Abstract Body (Do not enter title and authors here): Loeys-Dietz syndrome (LDS) is a connective tissue disorder that affects the arterial system causing aneurysms, tortuosities, and dissections. Spontaneous coronary dissection (SCAD) in this population is extremely rare. Here we discuss the complex clinical decision-making in a patient with LDS presenting with chest pain and acute myocardial injury.
A 30-year-old female with LDS (TGFBR2 mutation) presented to the emergency room with sudden-onset chest pain radiating to her left flank. She had a complex history having initially undergone valve-sparing aortic root replacement later followed by concomitant aortic valve replacement and aortic aneurysm repair for recurrent root dilation and aortic insufficiency. She also had various dissections and aneurysms involving the aorta and peripheral vessels that were being closely monitored. Her blood pressure was 200/100. A CTA of the chest was obtained revealing a new dissection of descending thoracic aorta. High-sensitivity troponin levels rose from 33 to 1200 over 1.5 hours and EKG showed subtle, upsloping, inferior ST elevations. Emergent echocardiogram demonstrated basal to mid inferior wall hypokinesis. Blood pressure control with esmolol and clevidipine improved her chest pain. There was resolution of her ST changes on subsequent EKGs.
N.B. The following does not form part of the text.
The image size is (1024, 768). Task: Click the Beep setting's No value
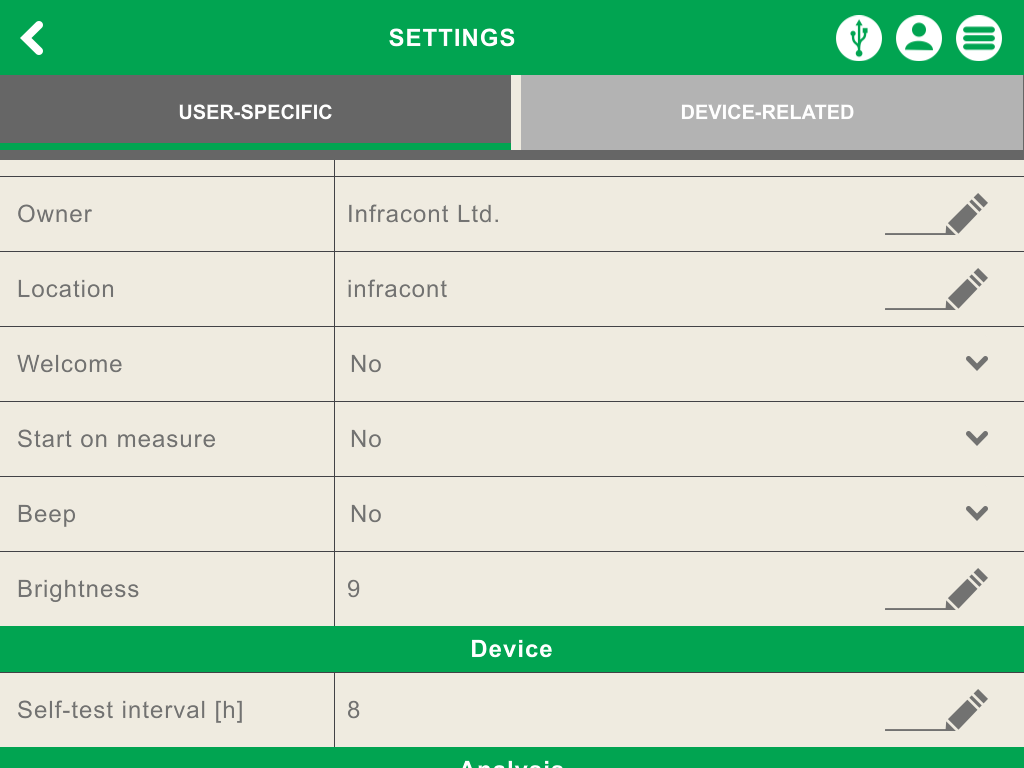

Therefore, emergent coronary angiography was not pursued. Still, the acute myocardial injury pattern along with EKG and echocardiographic findings were concerning for myocardial infarction, particularly SCAD. Obstructive coronary artery disease was felt to be unlikely given her age and clinical context. Cardiac catheterization was discussed but deferred due to her complex vascular anatomy with dissections and tortuosity placing her at a high risk of access complications. We instead decided to obtain a coronary CTA for risk stratification. It raised concern for dissection of the RCA. However, the study was limited due to possible streaking artifact. Due to the patient’s clinical stability, a conservative approach was chosen. She was already on anticoagulation with coumadin for her history of mechanical MVR, and beta blocker therapy. No other medications were added.
SCAD in LDS is quite rare and if diagnosed, is more associated with SMAD3 mutation. In this patient population, weighing risks and benefits of making such a diagnosis is important. Here, conservative management was felt to be the best option.